I was rather snobbishly prepared to look down my nose at the NICU doctors—what deficiencies in their training had caused them to be out here in the sticks, in Grand Forks, rather than at a world-class facility like Hopkins? But of course this was stupid of me. The doctors were incredibly knowledgeable. When I offhandedly mentioned some protocol I had observed there that had been different than what they’d done at Hopkins with the twins, one of the doctors told me that new research had come out in the intervening years concluding that the protocol they were now using at Grand Forks was superior. This put me at ease: if these docs were up on the NICU research published since 2013 it was clear they knew what the hell they were doing.
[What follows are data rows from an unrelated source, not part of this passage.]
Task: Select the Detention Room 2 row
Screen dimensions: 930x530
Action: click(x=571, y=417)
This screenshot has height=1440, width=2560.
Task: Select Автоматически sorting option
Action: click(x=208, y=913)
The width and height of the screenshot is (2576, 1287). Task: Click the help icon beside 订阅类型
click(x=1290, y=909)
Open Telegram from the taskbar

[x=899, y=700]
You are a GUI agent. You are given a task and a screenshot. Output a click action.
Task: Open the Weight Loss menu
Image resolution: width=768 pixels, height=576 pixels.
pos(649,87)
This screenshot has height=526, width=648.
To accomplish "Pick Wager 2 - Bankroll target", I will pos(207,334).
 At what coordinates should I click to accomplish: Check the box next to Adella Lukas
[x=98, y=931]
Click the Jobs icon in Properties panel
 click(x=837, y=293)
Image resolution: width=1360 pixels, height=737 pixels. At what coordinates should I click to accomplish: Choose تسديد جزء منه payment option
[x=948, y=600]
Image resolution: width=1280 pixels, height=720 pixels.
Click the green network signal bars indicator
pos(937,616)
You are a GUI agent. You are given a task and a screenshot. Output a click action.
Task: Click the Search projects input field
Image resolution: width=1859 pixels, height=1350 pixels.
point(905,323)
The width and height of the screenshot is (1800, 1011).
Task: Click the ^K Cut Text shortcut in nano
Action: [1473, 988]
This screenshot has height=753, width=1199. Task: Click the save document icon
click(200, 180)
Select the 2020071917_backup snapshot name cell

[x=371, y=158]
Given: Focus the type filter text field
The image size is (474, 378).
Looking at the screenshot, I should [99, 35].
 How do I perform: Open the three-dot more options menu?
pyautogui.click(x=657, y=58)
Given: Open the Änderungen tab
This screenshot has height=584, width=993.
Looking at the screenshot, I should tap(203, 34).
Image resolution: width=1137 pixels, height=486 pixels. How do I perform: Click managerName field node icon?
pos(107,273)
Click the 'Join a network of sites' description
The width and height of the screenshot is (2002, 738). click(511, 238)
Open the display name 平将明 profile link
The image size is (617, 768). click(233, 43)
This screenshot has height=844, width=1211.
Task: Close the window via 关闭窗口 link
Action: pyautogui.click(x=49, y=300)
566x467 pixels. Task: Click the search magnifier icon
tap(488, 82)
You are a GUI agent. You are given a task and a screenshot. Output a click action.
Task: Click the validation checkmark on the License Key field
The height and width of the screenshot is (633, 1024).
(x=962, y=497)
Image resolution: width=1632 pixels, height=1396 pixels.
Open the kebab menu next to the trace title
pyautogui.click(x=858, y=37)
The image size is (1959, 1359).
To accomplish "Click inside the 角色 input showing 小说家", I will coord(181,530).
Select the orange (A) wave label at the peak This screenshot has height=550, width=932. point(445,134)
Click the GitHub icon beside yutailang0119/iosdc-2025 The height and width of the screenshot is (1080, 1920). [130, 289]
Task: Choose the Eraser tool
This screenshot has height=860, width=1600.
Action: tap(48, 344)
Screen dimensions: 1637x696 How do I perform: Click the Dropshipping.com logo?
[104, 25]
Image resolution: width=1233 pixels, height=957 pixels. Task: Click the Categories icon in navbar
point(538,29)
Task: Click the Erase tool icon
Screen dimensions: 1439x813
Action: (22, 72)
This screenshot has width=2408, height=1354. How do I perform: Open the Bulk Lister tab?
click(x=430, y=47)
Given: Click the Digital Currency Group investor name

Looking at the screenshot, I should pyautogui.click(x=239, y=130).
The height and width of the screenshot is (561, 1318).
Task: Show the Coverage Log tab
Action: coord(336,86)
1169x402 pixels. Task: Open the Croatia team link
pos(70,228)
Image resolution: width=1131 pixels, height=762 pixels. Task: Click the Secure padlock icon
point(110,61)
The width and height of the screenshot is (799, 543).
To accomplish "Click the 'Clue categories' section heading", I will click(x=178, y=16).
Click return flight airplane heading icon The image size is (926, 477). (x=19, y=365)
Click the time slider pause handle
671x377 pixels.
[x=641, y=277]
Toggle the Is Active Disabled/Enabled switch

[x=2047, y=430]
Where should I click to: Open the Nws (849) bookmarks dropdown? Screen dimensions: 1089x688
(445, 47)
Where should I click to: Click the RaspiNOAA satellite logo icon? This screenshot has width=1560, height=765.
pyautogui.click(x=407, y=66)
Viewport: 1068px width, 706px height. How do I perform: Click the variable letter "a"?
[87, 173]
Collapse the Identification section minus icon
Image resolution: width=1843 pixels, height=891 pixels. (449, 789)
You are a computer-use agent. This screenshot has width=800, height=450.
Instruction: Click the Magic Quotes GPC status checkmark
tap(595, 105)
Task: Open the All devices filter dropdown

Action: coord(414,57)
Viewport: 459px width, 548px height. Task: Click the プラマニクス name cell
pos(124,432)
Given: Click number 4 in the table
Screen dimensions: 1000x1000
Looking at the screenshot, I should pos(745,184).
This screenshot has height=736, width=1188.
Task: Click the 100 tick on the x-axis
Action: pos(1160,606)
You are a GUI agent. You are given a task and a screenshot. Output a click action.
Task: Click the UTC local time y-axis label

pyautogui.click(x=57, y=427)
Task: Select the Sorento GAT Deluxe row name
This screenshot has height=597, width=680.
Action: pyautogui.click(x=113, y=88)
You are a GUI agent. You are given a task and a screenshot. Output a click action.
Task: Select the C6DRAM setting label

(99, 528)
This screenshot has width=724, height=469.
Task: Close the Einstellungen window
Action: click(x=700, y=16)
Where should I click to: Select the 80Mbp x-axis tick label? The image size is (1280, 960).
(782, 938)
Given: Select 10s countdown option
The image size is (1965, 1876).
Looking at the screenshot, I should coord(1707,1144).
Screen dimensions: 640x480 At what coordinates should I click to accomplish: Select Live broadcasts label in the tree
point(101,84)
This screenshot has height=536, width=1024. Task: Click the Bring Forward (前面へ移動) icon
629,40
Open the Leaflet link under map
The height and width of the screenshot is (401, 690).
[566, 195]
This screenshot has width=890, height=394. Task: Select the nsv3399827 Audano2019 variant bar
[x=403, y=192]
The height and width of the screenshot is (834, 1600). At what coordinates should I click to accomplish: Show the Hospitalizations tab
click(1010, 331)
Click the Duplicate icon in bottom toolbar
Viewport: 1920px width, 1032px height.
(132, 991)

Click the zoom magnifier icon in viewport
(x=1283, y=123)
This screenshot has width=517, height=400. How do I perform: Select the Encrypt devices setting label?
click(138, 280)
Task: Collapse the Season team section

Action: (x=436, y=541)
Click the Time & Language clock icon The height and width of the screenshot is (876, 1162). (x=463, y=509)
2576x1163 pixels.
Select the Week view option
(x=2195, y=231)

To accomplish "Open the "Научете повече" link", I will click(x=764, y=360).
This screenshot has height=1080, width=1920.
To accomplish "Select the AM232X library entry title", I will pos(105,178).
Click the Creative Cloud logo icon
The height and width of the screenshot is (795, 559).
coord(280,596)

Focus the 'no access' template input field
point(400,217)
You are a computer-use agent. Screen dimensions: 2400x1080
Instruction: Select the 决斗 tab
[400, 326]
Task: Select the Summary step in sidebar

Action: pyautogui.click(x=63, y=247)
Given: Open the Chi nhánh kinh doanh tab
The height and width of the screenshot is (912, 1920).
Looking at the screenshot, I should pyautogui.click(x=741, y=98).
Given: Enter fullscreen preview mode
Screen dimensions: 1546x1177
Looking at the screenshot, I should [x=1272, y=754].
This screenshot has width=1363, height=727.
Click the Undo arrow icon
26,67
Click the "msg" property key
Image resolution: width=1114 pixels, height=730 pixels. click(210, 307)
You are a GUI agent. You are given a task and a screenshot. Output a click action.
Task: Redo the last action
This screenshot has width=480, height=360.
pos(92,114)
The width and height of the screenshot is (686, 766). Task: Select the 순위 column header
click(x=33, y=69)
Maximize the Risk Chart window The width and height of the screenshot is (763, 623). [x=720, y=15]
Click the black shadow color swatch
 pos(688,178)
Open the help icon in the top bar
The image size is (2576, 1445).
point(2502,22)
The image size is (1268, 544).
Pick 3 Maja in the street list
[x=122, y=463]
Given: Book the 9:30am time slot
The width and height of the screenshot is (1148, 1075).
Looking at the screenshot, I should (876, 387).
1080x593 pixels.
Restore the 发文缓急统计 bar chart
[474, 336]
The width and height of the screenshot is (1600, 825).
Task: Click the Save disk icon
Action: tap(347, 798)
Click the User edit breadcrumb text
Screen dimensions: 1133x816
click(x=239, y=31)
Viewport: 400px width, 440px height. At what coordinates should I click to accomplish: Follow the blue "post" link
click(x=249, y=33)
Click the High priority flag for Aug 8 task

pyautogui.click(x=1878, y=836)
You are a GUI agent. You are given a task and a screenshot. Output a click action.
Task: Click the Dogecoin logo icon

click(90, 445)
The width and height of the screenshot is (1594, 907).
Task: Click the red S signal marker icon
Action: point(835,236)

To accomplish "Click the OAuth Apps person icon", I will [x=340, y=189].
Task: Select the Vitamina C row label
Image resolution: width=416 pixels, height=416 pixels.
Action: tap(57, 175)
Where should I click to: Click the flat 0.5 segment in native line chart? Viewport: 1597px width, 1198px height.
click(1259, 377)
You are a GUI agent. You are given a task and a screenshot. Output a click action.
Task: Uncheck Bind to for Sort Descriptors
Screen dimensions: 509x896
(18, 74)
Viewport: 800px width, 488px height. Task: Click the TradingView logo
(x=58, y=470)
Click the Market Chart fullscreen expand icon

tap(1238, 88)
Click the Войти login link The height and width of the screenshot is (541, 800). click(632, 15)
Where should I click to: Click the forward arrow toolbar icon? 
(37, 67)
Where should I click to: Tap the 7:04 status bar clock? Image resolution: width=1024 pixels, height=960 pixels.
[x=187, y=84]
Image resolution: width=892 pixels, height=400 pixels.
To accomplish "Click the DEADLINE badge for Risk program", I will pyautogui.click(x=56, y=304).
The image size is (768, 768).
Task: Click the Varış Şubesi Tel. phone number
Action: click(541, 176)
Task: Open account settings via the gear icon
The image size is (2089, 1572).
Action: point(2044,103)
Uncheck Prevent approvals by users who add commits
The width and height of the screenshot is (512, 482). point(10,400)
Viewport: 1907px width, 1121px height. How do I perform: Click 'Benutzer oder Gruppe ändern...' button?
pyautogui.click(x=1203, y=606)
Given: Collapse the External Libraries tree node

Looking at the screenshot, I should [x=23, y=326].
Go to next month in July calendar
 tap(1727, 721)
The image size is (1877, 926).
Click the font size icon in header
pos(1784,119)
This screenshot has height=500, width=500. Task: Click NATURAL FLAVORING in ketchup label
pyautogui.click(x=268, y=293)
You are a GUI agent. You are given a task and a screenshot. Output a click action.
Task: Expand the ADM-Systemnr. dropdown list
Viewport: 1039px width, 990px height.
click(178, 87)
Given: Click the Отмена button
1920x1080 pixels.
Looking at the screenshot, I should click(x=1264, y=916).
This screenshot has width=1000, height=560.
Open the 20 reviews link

More to the point, they were warmer toward us than the Hopkins doctors had been, almost more human. With just a few babies to manage they had time to talk to us, to answer our questions, to give us a clear sense of how William was doing and what we should expect in the days to come. He was a champ, as it turned out, mastering breathing within a few hours and getting a solid grasp on the breastfeeding stuff within days. The doctors kept w
arning us that he would probably crash, that NICU babies always do this, that after two or three days of progress something would go to hell and we’d be back at square one. Miraculously, it never happened. While the twins had spent six weeks at the hospital, William was on his way back to Red Lake Falls in less than five days. Our North Dakota baby was coming back east, coming home.
The temperatures warmed dramatically during those five days. There was still snow on the ground when we drove to the hospital in Crookston in a panic. Five days later it was 75 and sunny. The flowers were coming up. It was finally spring.
William’s infancy was an odd paradox. On the one hand, it was infinitely easier to deal with just one baby at a time rather than two. On the other, having two toddlers to manage on top of the baby, with one of them on the autism spectrum, presented its own set of challenges.
But the greatest difference between William and the twins was time—time we simply hadn’t had back in Baltimore. As an employee of the federal government Briana had a fairly generous paid-leave policy to draw on and she ended up taking about four months off following the birth of the twins, half paid, half unpaid. Four months is a lot, relative to the U.S. average. Nearly one-third of employed new moms don’t take any maternity leave at all, according to federal statistics. The national average is just ten weeks. Among moms who do take time off, fully one-third are not paid for any portion of their time. The United States is the only country in the developed world, and one of the few in the entire world, that fails to mandate paid leave time for new moms.
Even though we knew we were fortunate, four months still felt like hardly enough time to spend with two tiny babies who had spent the first weeks of their life tethered to machines in an intensive care unit. But with William we didn’t have to make that trade-off. Bri could be here, with him, giving him the direct parental care that he—and all babies—truly need. With William we’ve been able to experience and share his full childhood—the big milestones like walking and talking, of course, but thousands of little ones, too. His joy at seeing one of the cats jump off a table. His wonderment at a truck driving down the street. The touch of his tiny hand on one of our cheeks. The sweet smell of his round little head as he nuzzles into one of our shoulders to drift off to sleep. We felt, and still feel, incredibly fortunate to be able to have these everyday moments. We wish that we lived in a world where we didn’t have to feel privileged to be able to have those moments together.